## Task instructions
List all lines of the data containing the word "Given".

## Material to process
= = = =

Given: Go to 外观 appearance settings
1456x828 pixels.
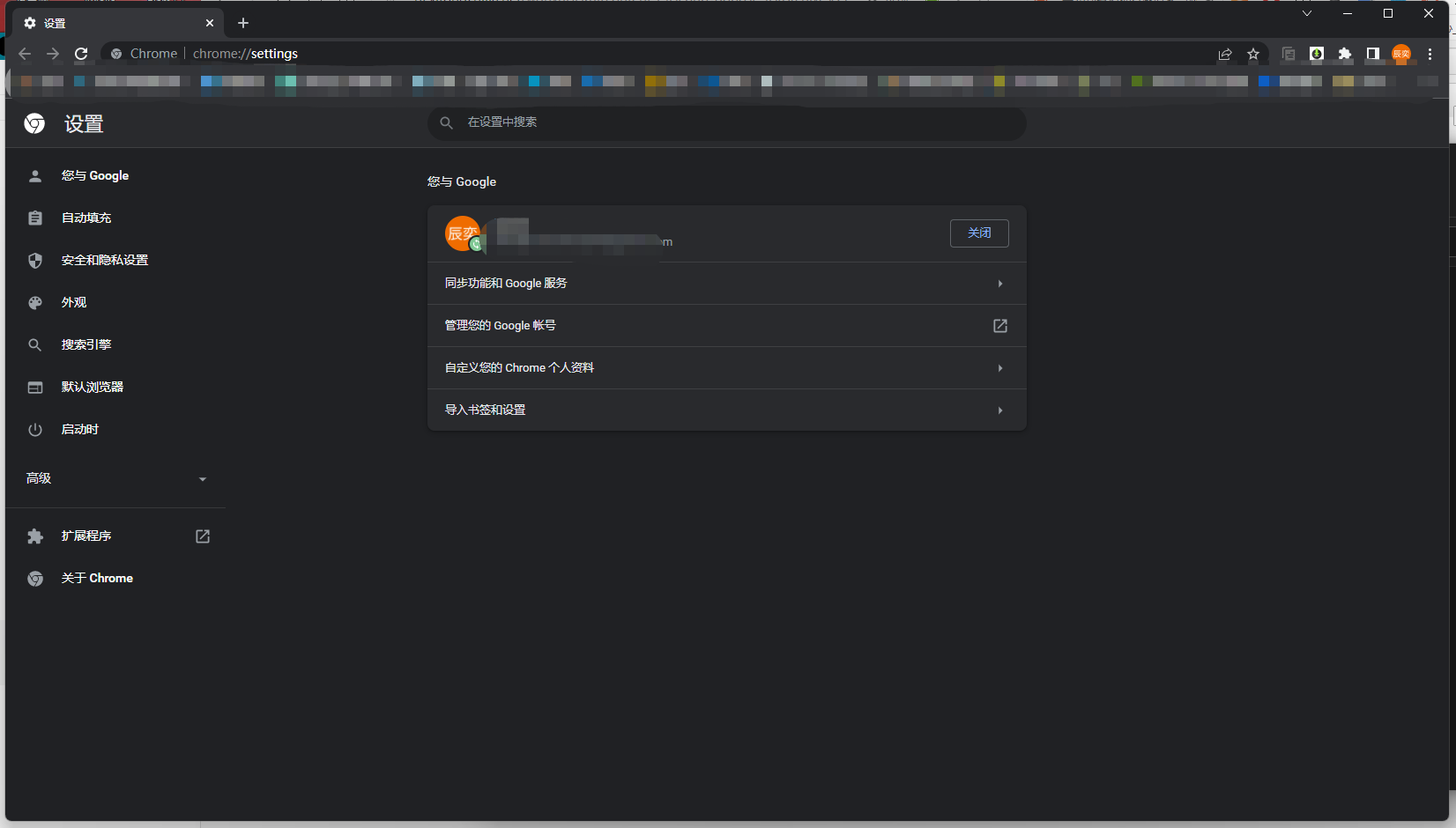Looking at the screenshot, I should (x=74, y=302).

= = = =

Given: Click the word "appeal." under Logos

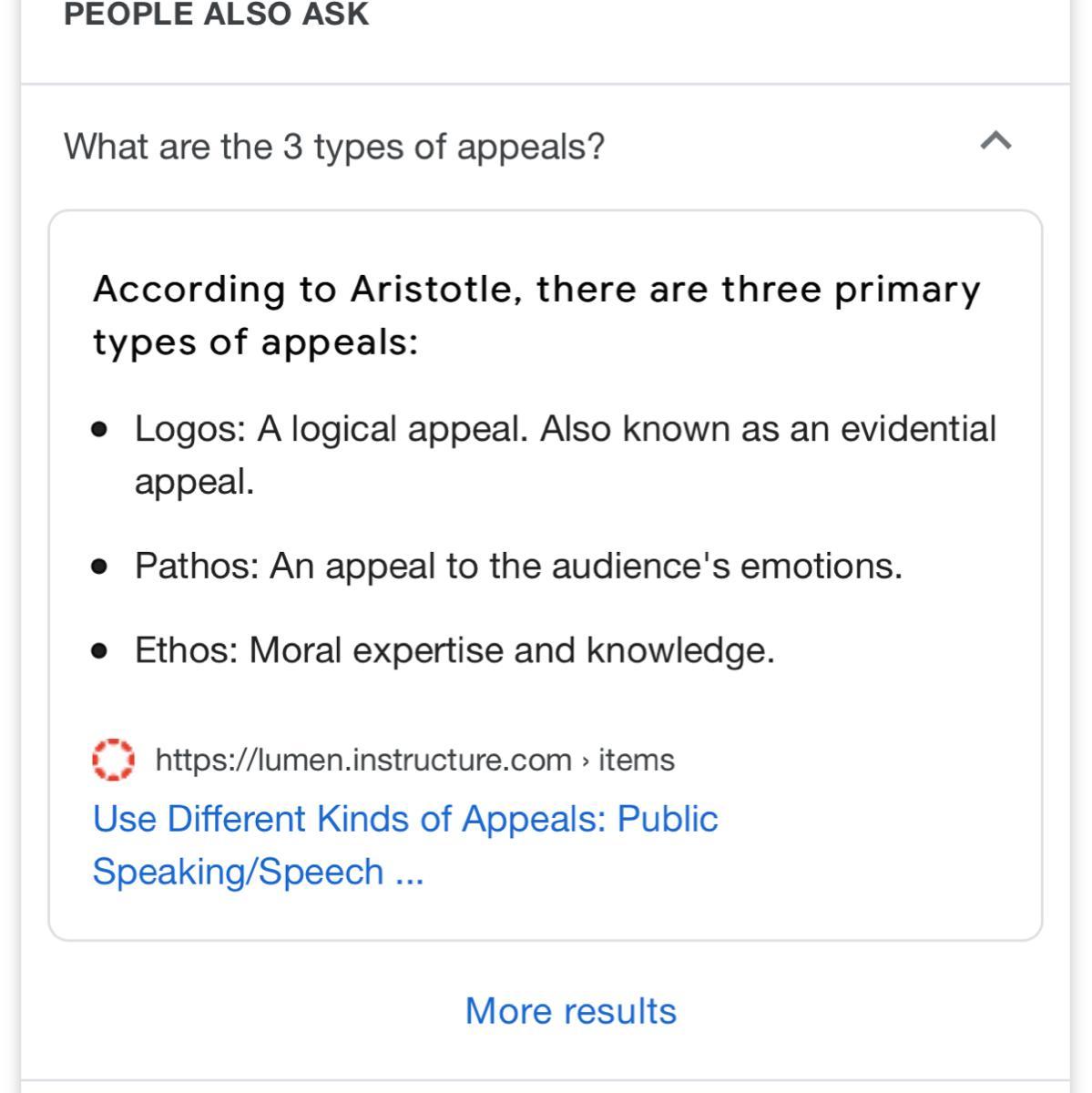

= = = =

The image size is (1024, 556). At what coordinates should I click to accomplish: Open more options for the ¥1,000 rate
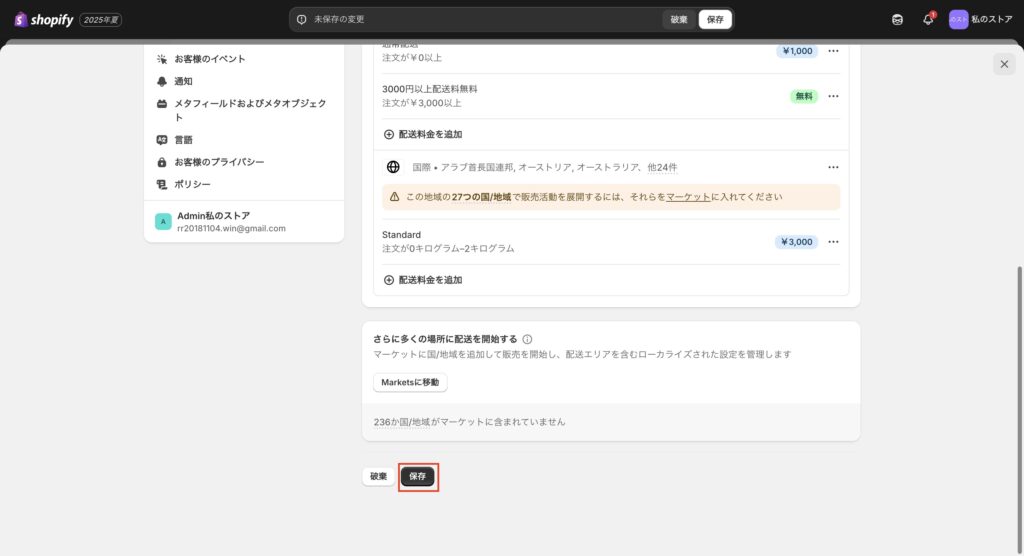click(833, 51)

= = = =

## Finished task
Given: Go to 外观 appearance settings
Given: Click the word "appeal." under Logos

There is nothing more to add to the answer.